[Records from a data source]
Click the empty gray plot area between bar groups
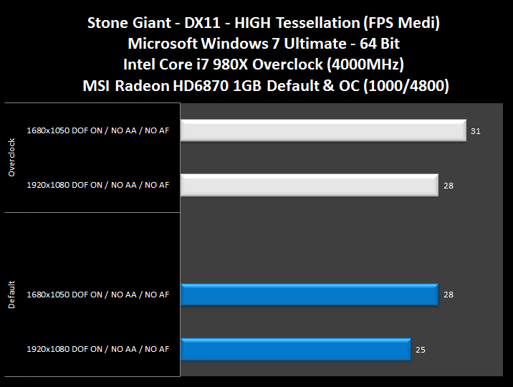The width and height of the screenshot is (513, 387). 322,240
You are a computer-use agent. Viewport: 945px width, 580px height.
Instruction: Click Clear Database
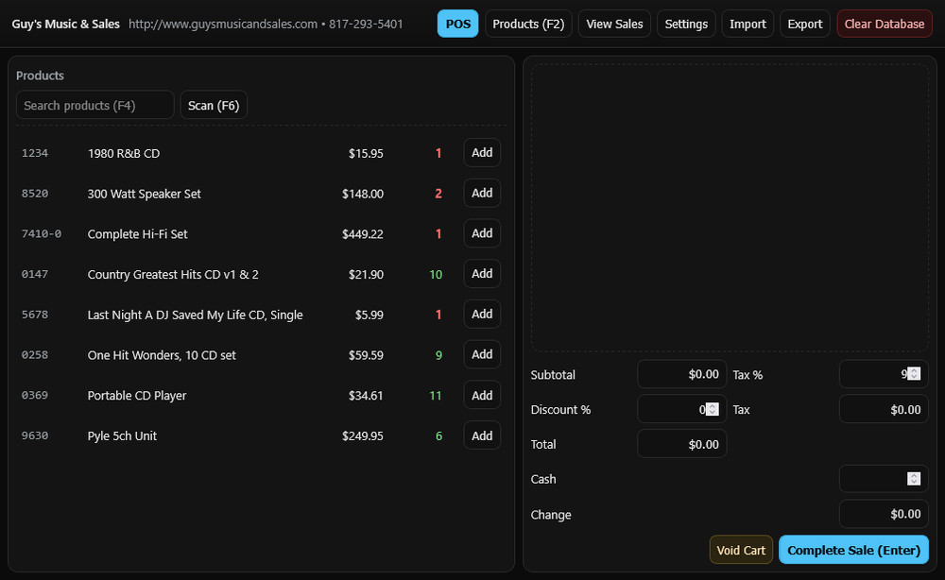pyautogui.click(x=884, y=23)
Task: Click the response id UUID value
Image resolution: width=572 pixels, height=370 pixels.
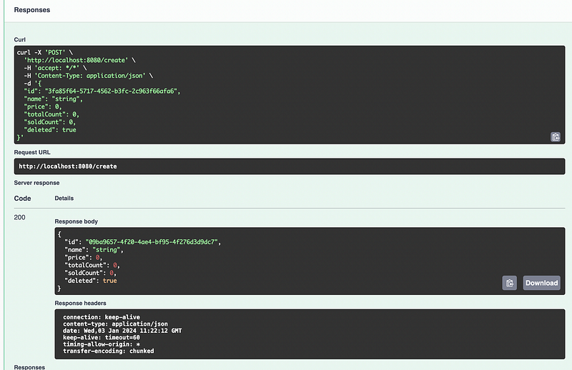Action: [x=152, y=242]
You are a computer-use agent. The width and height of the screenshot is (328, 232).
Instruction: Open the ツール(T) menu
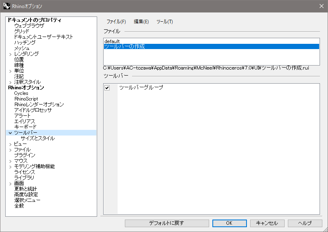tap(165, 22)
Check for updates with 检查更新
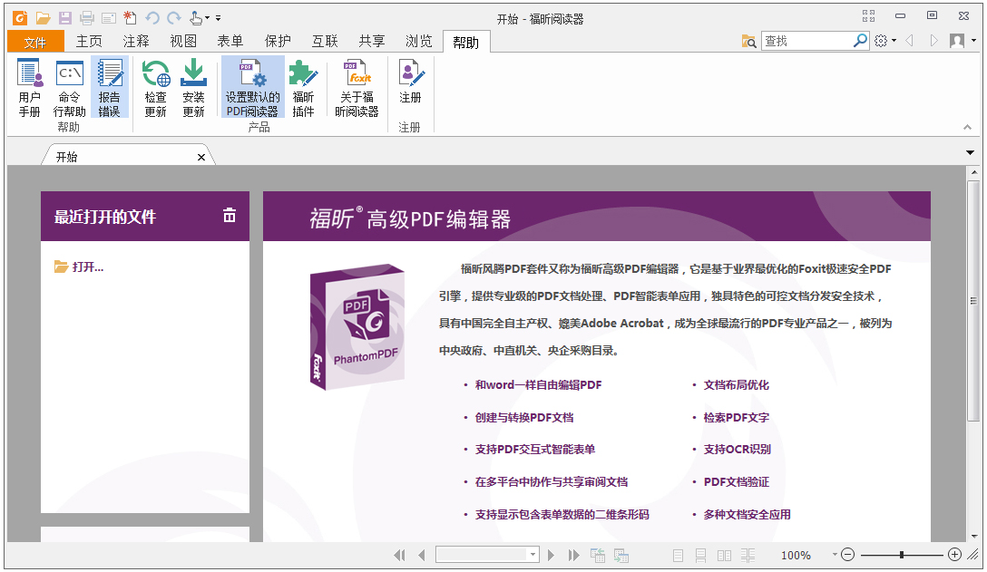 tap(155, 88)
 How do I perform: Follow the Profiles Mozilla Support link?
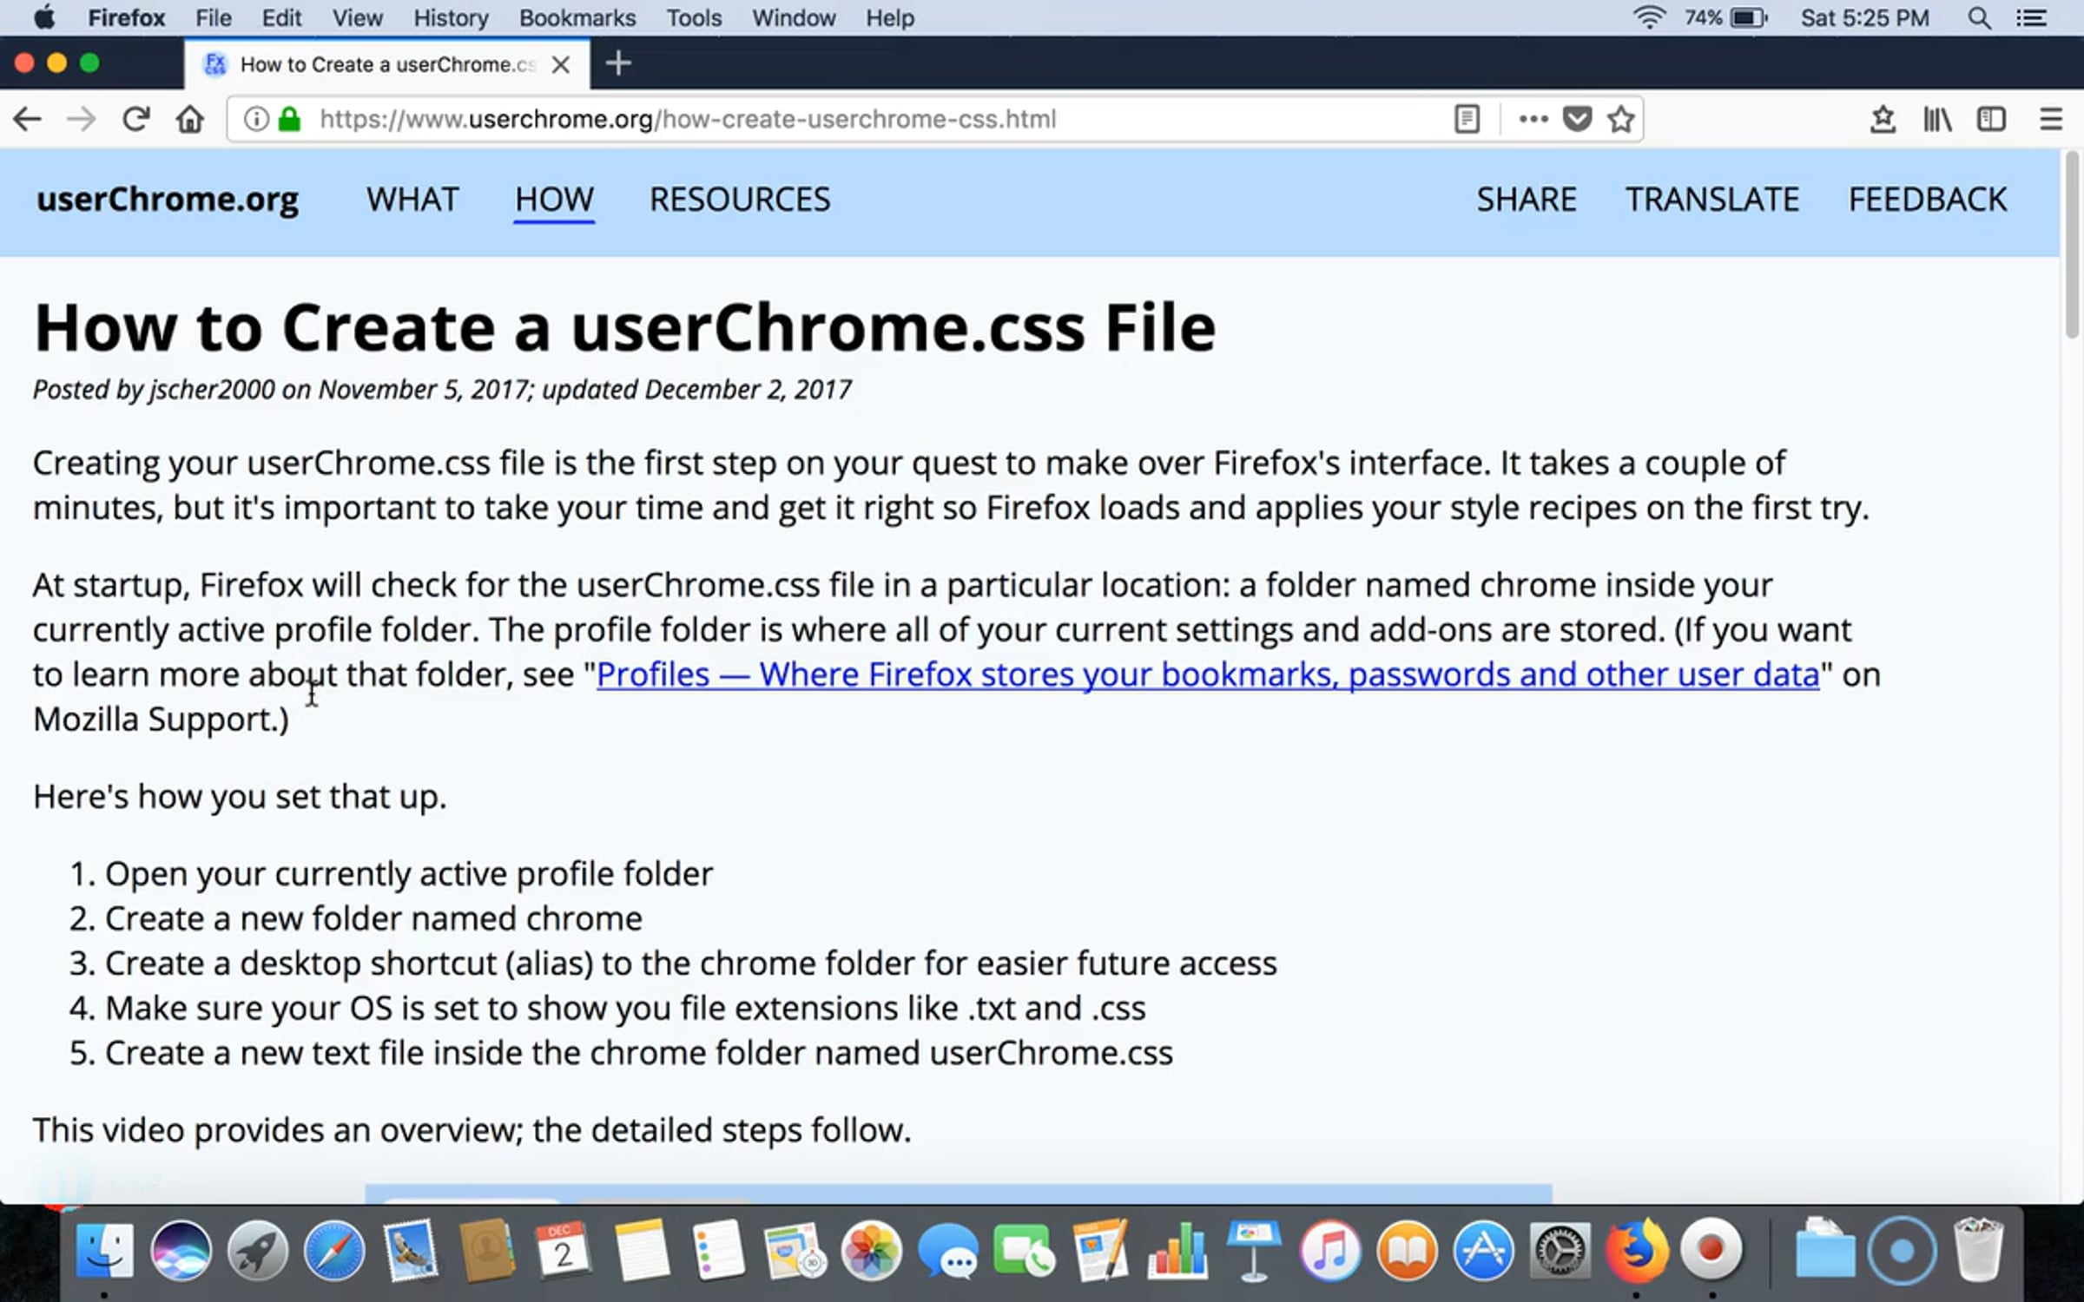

**Task details:**
Report every line in the data above in which the word "agent" appears.

**Worked solution:**
You are a computer-use agent. Viewport: 945px width, 580px height.
You are a computer-use agent. The width and height of the screenshot is (328, 232).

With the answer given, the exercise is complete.